Bobby Jacobs, ca. 1970, from The Beaches: A History and Tour by Neil McGuinness

More than anything else in his entire career, it’s his corruption in the case of the March 23, 1964 racial murder of Johnnie Mae Chappell for which J.C. Patrick is best remembered. Detectives Coleman and Cody had taken the statement of a young redneck named Wayne Chessman who admitted being party to killing Chappell, and shortly thereafter, Coleman was unable to locate the file. He could find no evidence there was even a case. The detectives worked night shift and when they checked Patrick’s office after hours, Coleman noticed a piece of paper sticking out from under the mat behind Patrick’s desk. He looked closer. It was the police report for Johnnie Mae Chappell’s killing on top of about 30 other reports the chief investigator wanted dropped.

from Jet Magazine, April 9, 1964, the only photograph Willie Chappell ever had of his wife

The attorney Ray Coleman, son of the detective, acknowledges Carson’s 28 year reign of corruption, but says everything “revolved around J.C. Patrick.” Sheriff Rex Sweat, after being in office for 25 years, only left after being “caught with desk drawers full of dirty money,” Coleman says, and the common denominator between the corrupt administrations of Rex Sweat and Dale Carson was James Calvin Patrick.

5. That Night, Part Two: Father

He doesn’t want to kill his father. Doesn’t want to kill anybody. They could never be free of him. Even if J.C. Patrick were dead, he’d still be there, inside them, raising a bottle and a fist.

Chief Detective Ed Friend of Albany, New York, speaking with J.C. Patrick, November 3, 1961, Associated Press wirephoto

He goes out to his father’s car in the driveway, wakes him to bring him into the house, drops him, shattered, into his bed. He turns on the TV in the living room, some show with contrived jokes and a laugh track, then closes his eyes once again. Maybe this time everybody will stay asleep, at least for a few hours.

And now his father is cursing and shouting, stumbling and pounding. It never ends. He knows those percussions, the sounds of fists, knows the sound of them on walls and the sound of them on this woman, Levera Patrick, his mother.

So she asks him again, asks him to take her away, to get her out of here, anywhere, anywhere but here, a neighbor’s house, her sister’s.

J.C. Patrick, courtesy Special Collections, Jacksonville Public Libraries

And his father tells them to go ahead. They have, he says, an agreement now. If either of them leave the house tonight, he’ll kill them both. He says they know he’ll do it, and they do. He knows murder, he says, inside out. It makes no difference if it’s Alice Winiecke Hardin, who stabbed her eight year old son three times and her six month old daughter five times before jamming the 10 inch butcher knife into her heart, or the former chief homicide investigator of Duval County who blows his wife’s and his only son’s heads off.

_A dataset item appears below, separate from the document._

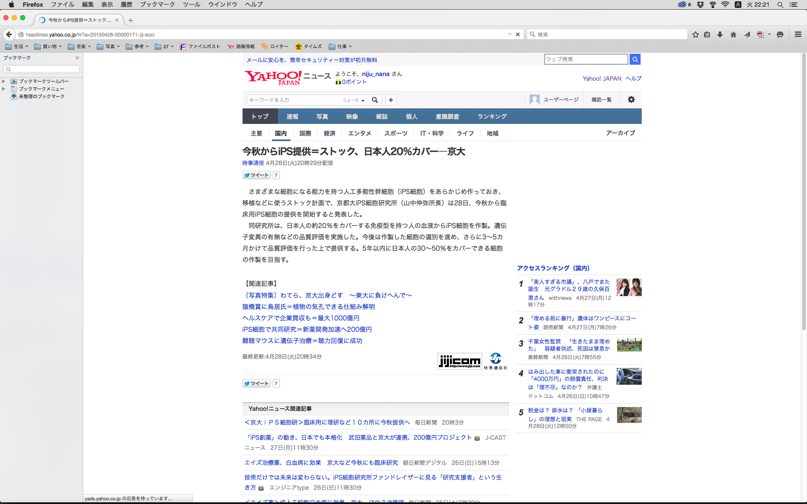
Task: Open the 生活 bookmarks folder dropdown
Action: (17, 47)
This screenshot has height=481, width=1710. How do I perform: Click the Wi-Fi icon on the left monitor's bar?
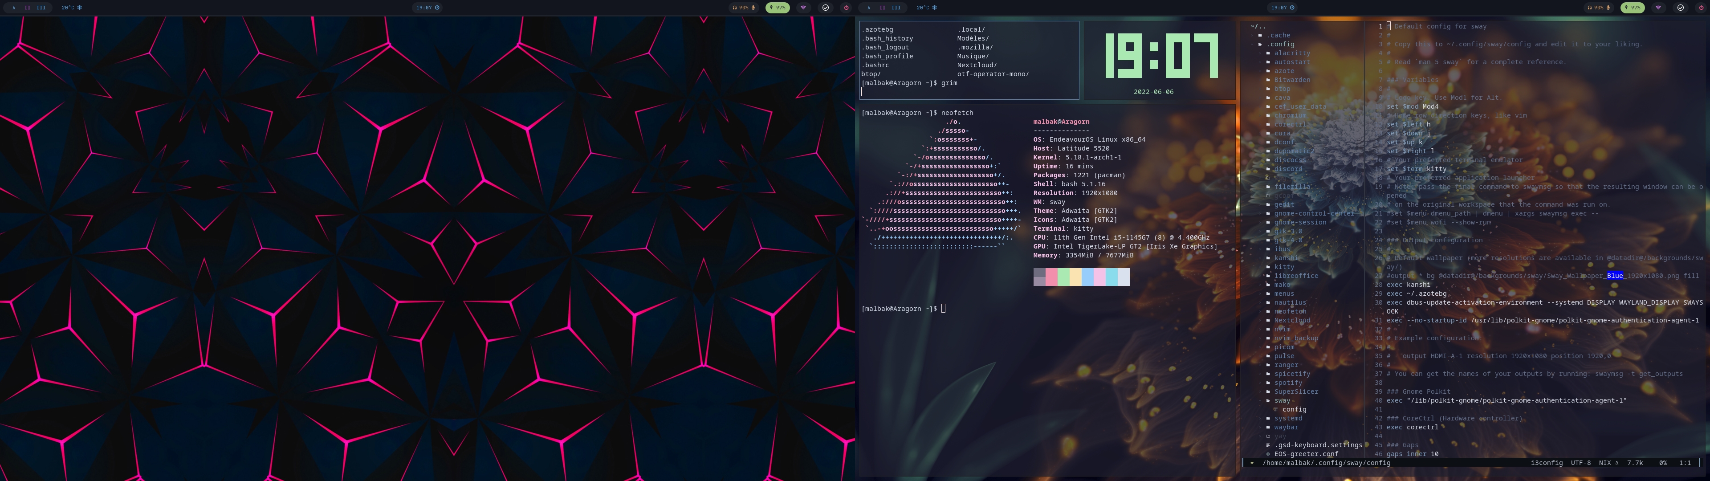tap(803, 8)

All that matters is that thin blue line. His heroic career with the sheriff’s office is over, Wackenhut sacked him, and he’s detoxed in the hospital, but this deputy beach constable still stands on the right side of the line.

James Patrick, from The [Newport News, Virginia] Daily Press, August 25, 2002

He’ll kill them, he says, says they know he will, and since they do know it, the boy goes back to his bedroom and picks up the same 12-gauge he used for hunting ducks a thousand years ago that same Saturday and he puts a single shell into the shotgun and he goes back out to the living room to face his father.